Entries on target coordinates
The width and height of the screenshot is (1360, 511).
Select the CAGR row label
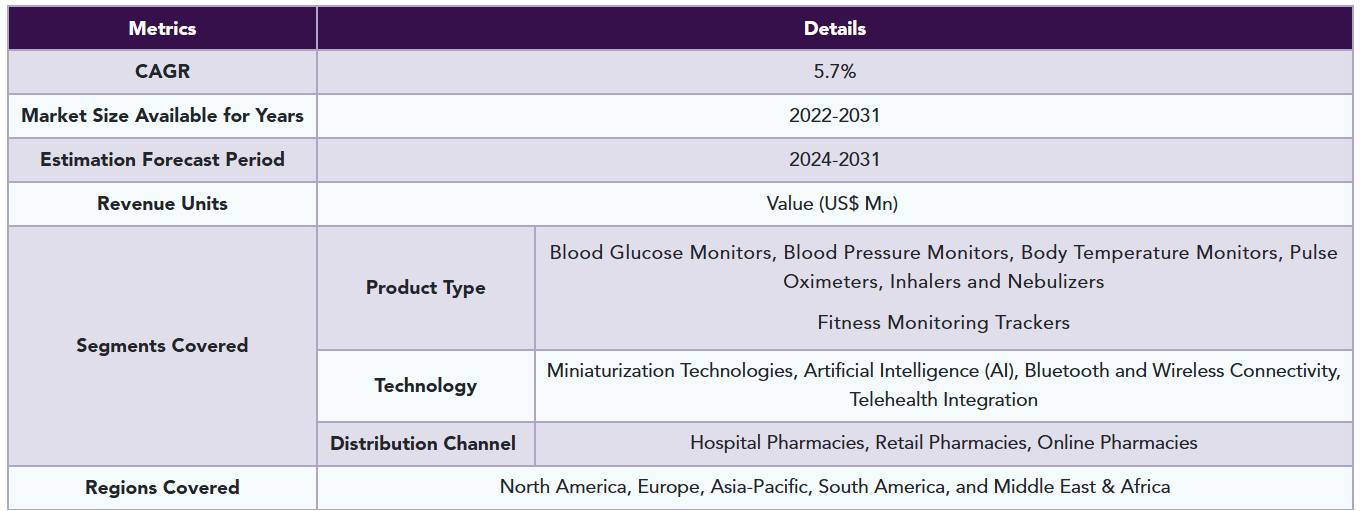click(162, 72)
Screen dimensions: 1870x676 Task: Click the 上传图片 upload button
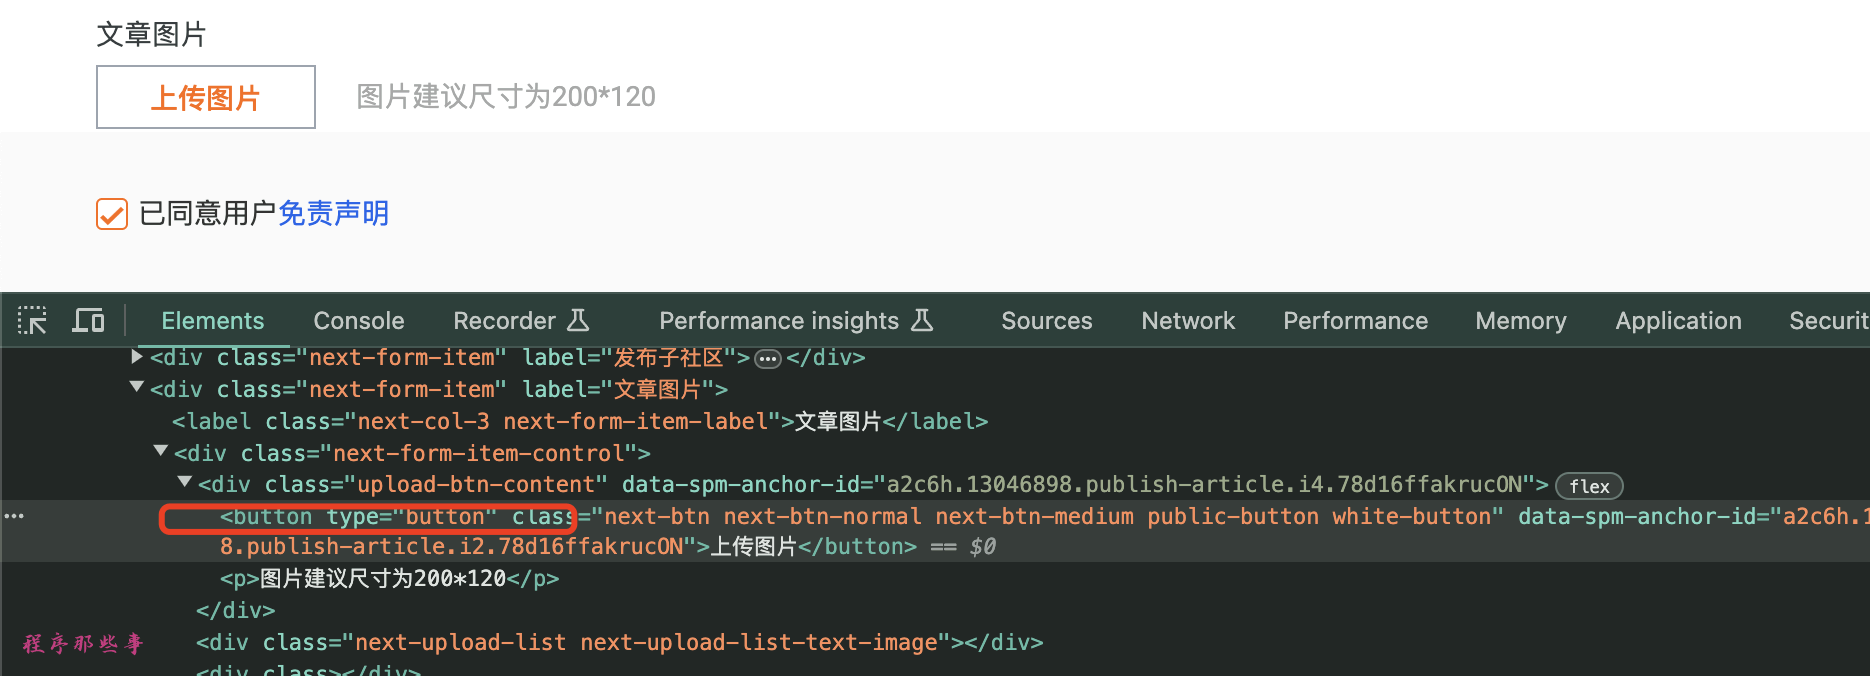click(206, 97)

• [What to work on]: Rewrite all of the material with "row label" replaced by "row heading" and everything else unchanged. Leave the pictures out of your answer.

• [Problem solution]:
The width and height of the screenshot is (1360, 511).
Select the CAGR row heading
click(162, 72)
Screen dimensions: 1870x676 Task: Click the 上传图片 upload button
click(206, 97)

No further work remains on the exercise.